To add interest to the dated brick residence, the creative homeowners specifically requested a flourish of color. After learning about the clients’ affinity for green, Straghan selected a pale-toned paint to decorate the exterior in the residents’ favorite color. The mint-green extension also employs vertical fins that protrude from the aluminum. "We wanted the facade to be more expressive," says the architect. "The fins catch the light differently throughout the day, lending increased depth to the exterior."



On the interior, the kitchen-and-dining extension features large concrete floor tiles and light-gray concrete blockwork on the walls. "This forms a backdrop for the bespoke birch plywood cabinets," Straghan says.



"To maintain the muted palette, we omitted door-lining details that would’ve been visually excessive," adds the architect. Exposed Douglas fir ceiling joists and Corian countertops lend texture to the compact space, while a skylight brings in natural light, as do the tall glass doors that lead to the garden area.

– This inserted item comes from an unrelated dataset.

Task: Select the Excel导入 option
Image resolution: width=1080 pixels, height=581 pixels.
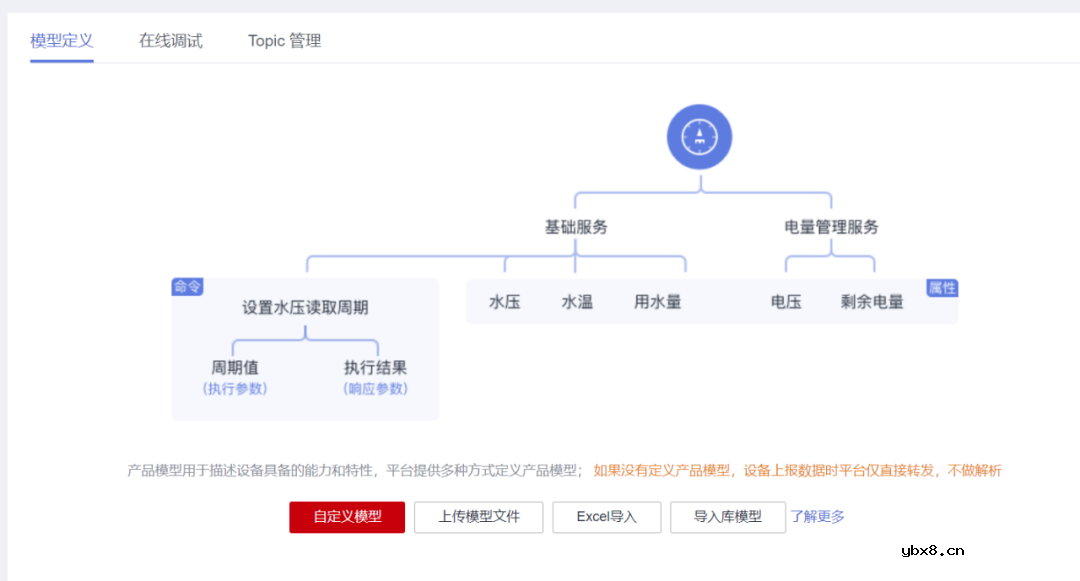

On the home’s ground level, Straghan also reconfigured walls and relocated a central bathroom without windows. "The family bathroom features a very simple palette of materials, including matte-green tiles and brass hardware in a matte-black finish," says the architect.



A new oak staircase provides access to a converted loft area that functions as an illustration studio. The 1,216-square-foot residence also includes an upper-level reading room outfitted with a custom desk and built-in shelving for the clients’ extensive collection of books and figurines. A large skylight washes this floor in natural sunlight, just like in the ground-level addition.